» **Stored data**:
☆ ☆ ☆

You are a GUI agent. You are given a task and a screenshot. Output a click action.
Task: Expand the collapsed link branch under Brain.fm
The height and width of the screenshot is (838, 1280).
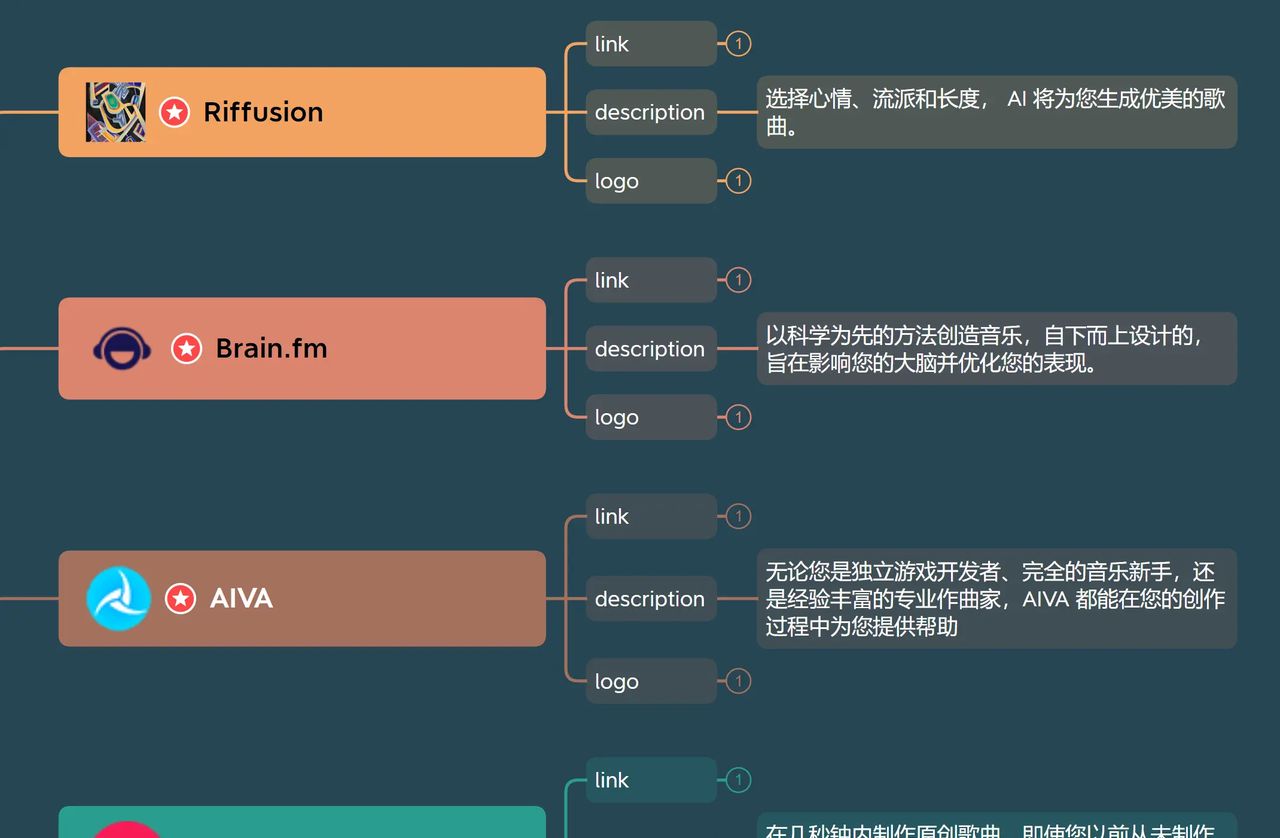737,280
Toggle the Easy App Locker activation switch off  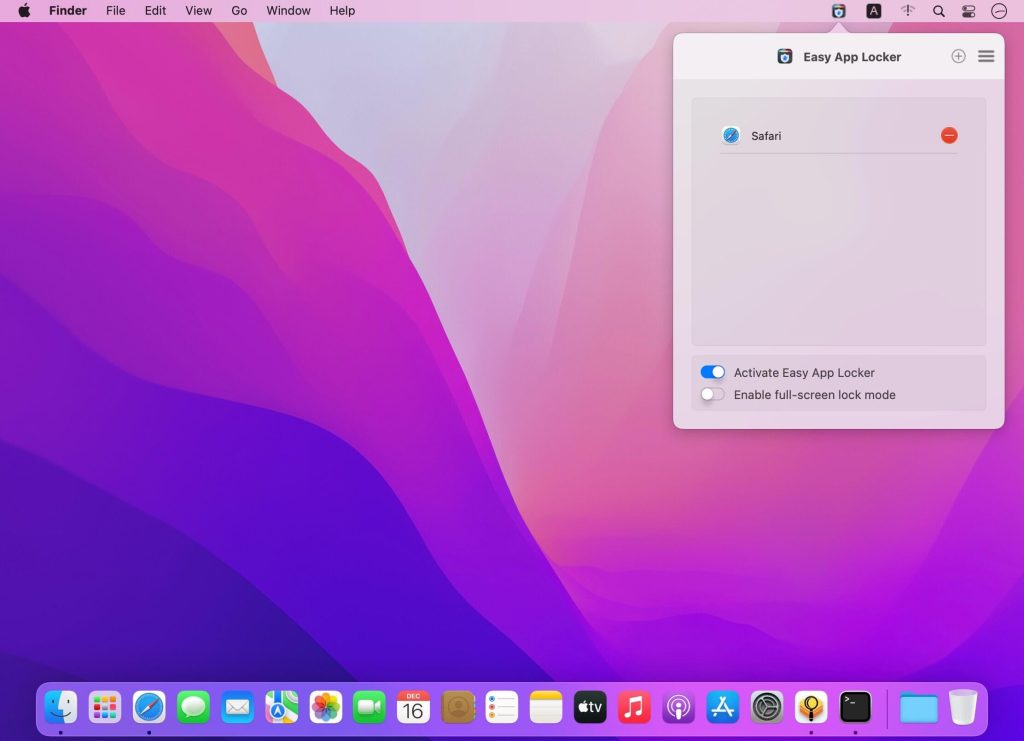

☆ ☆ ☆

» **PROBLEM DESCRIPTION**: Repeat the records word for word, skipping pictures.

» **EXERCISE SOLUTION**:
You are a GUI agent. You are given a task and a screenshot. Output a click action.
Task: Expand the collapsed link branch under Brain.fm
The height and width of the screenshot is (838, 1280).
737,280
Toggle the Easy App Locker activation switch off  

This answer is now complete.